Amyclae era una mitica citta', che secondo la tradizione era situata nella zona dei monti Aurunci e della piana di Fondi fondata da coloni greci, i Laconi.
Essi si fusero poi con gli abitanti locali, e il loro giovane re Camerte avrebbe combattuto contro Enea come alleato di Turno, venendo ucciso proprio dal capo troiano.
Nel decimo libro dell'Eneide Virgilio presenta Camerte come giovane e biondo figlio del rutulo Volcente, nonché potentissimo signore della città di Amyclae: Camerte è infatti, tra i vari sovrani italici menzionati nel poema, quello col regno dalla maggior estensione territoriale, il che giustificherebbe le dimensioni della città.
«Cras amet qui numquam amavit - quique amavit cras amet»
«Domani ama chi mai ha amato, e anche chi ha già amato, domani ama»
Virgilio riferisce che gli amyclani furono alleati di Roma nelle guerre puniche contribuendo solo con denaro e non con armati, e che C. Gaio Lucilio, (II secolo a.c.) poeta latino nativo di Suessa, l'odierna Sessa Aurunca, nelle Satire parla invece di Amyclae come di una città scomparsa nel II secolo a.c.
La leggenda narra che la città sarebbe stata abbandonata per un'invasione di serpenti, ovvero perché i suoi abitanti, legati ad una setta pitagorica votata al silenzio, si sarebbero rifiutati di dare l'allarme all'arrivo dei nemici e sarebbero quindi stati sterminati in un attacco.
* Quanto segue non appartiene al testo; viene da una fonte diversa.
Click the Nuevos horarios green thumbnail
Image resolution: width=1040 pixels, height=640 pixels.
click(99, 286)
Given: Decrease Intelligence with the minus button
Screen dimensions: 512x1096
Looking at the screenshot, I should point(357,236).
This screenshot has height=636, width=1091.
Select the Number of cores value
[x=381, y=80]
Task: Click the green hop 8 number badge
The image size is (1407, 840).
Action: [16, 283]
La città era scomparsa dal II secolo a.C.
Fin dal XVI secolo gli studiosi hanno cercato di individuare il regno di Camerte nella pianura presso la città di Fondi (prov. di Latina nel Lazio), nei suoi laghi o sommerso sotto di essi, arguendo che se fosse stata vera l'invasione di serpenti ad Amyclae, la ritenevano l'ambientazione geografica più adatta.
Gli studi più recenti fatti nella piana di Fondi sono quelli di Lorenzo Quilici e Stefania Quilici Gigli, i quali ritengono che l’antica Amyclae fondana fosse sul monte Pianara e non sulla costa. In seguito a minuziose ricerche in zona, hanno trovato e misurato mura che potrebbero essere quelle di un’antica città, apparentemente estesa per 33 ettari, e che potrebbe essere stata attiva tra il VI e IV secolo a. C.
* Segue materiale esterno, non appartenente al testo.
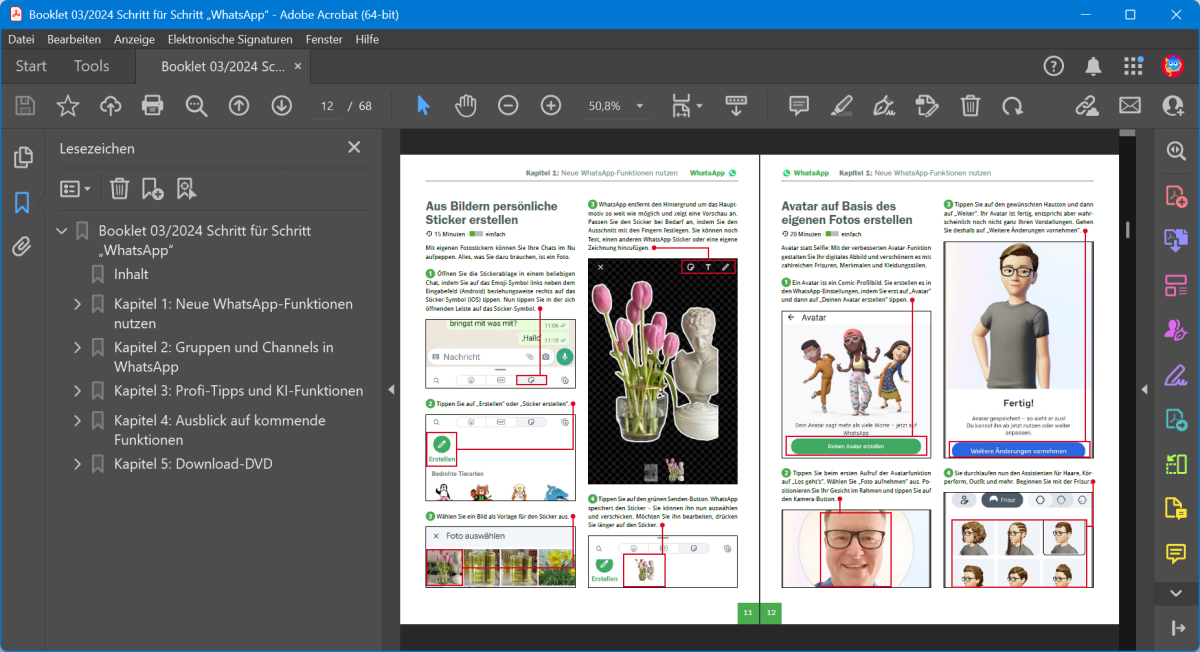Select the Highlight text tool

[x=841, y=105]
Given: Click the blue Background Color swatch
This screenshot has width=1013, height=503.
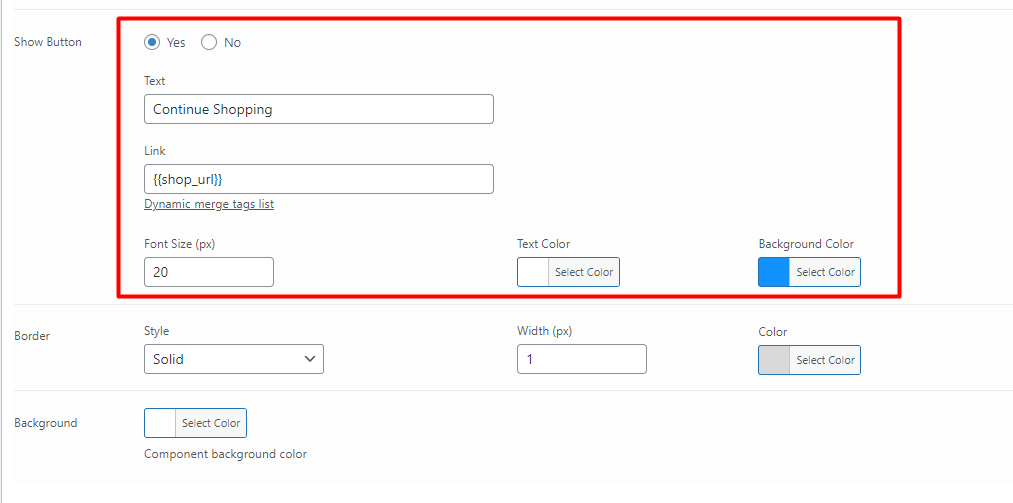Looking at the screenshot, I should click(x=774, y=272).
Sulla cima del monte sono stati rinvenuti tratti di mura poligonali (dette anche ciclopiche)per circa 2,7 km e in alcuni tratti alte ancora fino a 4,5 m. Qui sono stati ritrovati e repertati frammenti di tegole, anfore, doli, stoviglie, e questi frammenti di vasellame recuperato hanno permesso di datarne la fattura (V-IV secolo a.c.) grazie al riscontro con altri reperti dalla forma simile caratterizzati in altre zone d’Italia.
Sembra poi che un violento terremoto si sia abbattuto sulla città si che un tratto della cinta muraria sarebbe sprofondato in una dolina carsica formatasi durante il sisma, mentre altri blocchi risulterebbero spostati rispetto all'origine dallo stesso evento.
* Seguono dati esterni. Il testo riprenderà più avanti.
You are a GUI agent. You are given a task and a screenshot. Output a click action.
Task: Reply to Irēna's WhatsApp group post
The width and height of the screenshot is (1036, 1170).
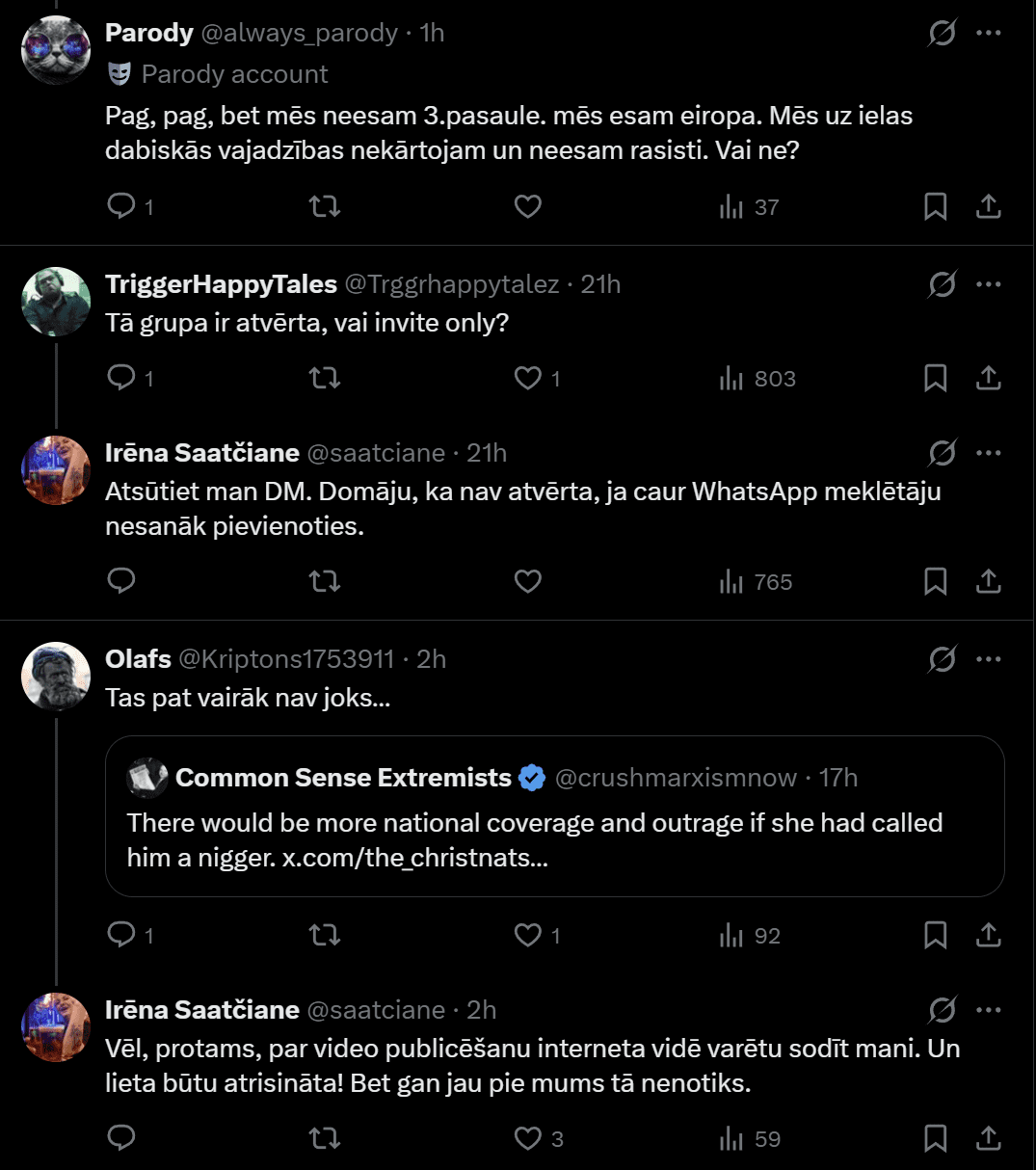[121, 581]
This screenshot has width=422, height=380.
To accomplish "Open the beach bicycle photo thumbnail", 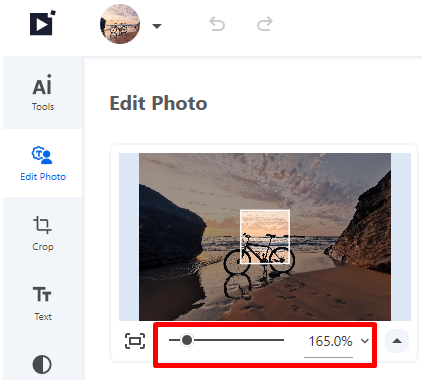I will pos(120,24).
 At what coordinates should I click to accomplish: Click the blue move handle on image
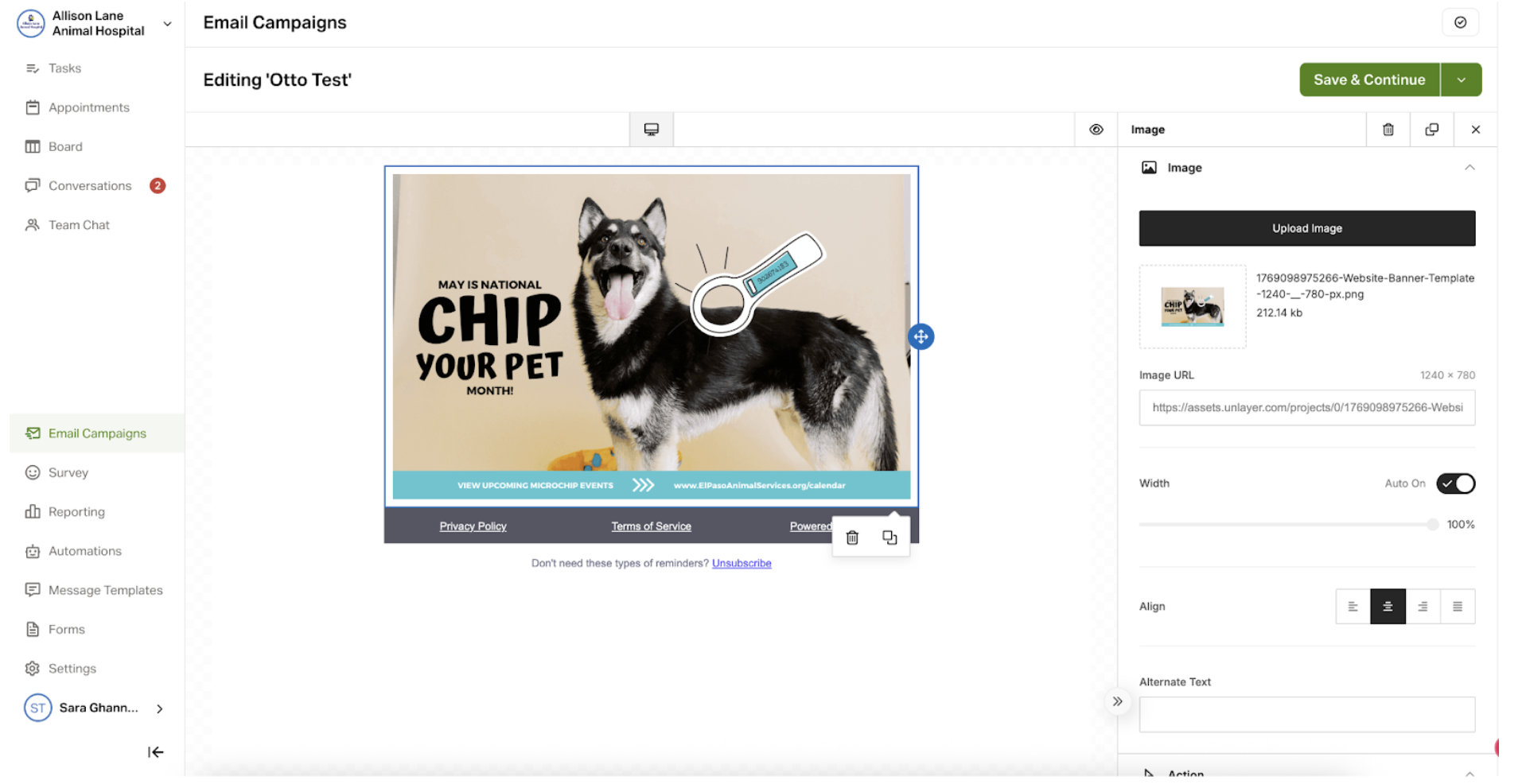(921, 337)
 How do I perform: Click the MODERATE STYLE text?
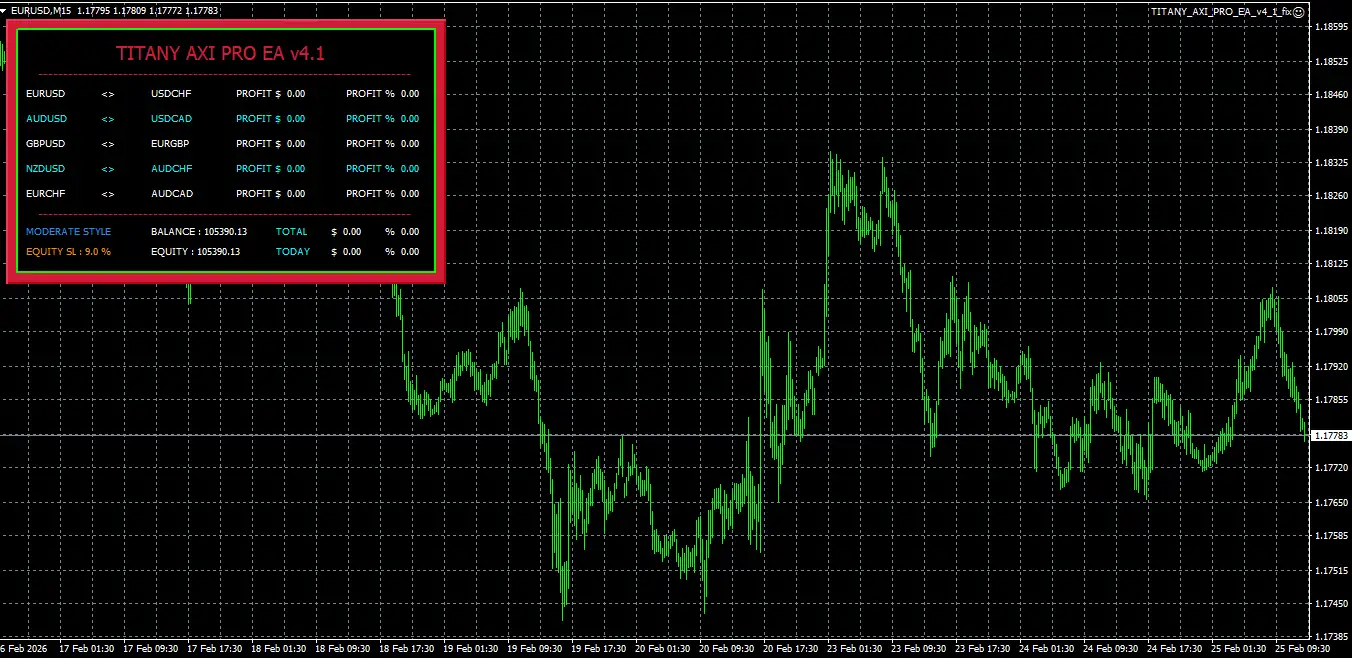click(68, 232)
Ma l’ipotesi Pianara non trova concordi gli studiosi. Alcuni ritengono la città trovata dai Quilici più piccola della mitica città ed dai rilievi sembra appartenere a popolazioni italiche locali, i Volsci ad esempio; inoltre, la tradizione antica parla di una città Amyclae fondata sulla costa e non sul monte. Porla su un monte significherebbe non tenere conto di quanto detto finora.Altri ancora sostengono che Amyclae potrebbe non essere mai esistita ed essere solo un’invenzione storiografica, cosa molto diffusa nella nostra penisola.
C’è però ancora un’ultima ipotesi, derivata da una frase di Pietro Arduino, botanico di Padova del XVIII secolo, in una nota a Plinio il Vecchio sui vini:.... "in litorale positae, hodie Sperlonga, unde sinui amyclano nomen".
La Sperlonga di oggi sarebbe dunque l' antica Amyclae, ma tutte le ricerche fatte nel borgo, che conserva la stupenda villa di Tiberio non danno indicazioni in questo senso, ci piace credere che l’affascinante leggenda di Amyclae abbia in essa la sua base storica che l’ha conservata, sebbene trasformata, fino ai nostri giorni.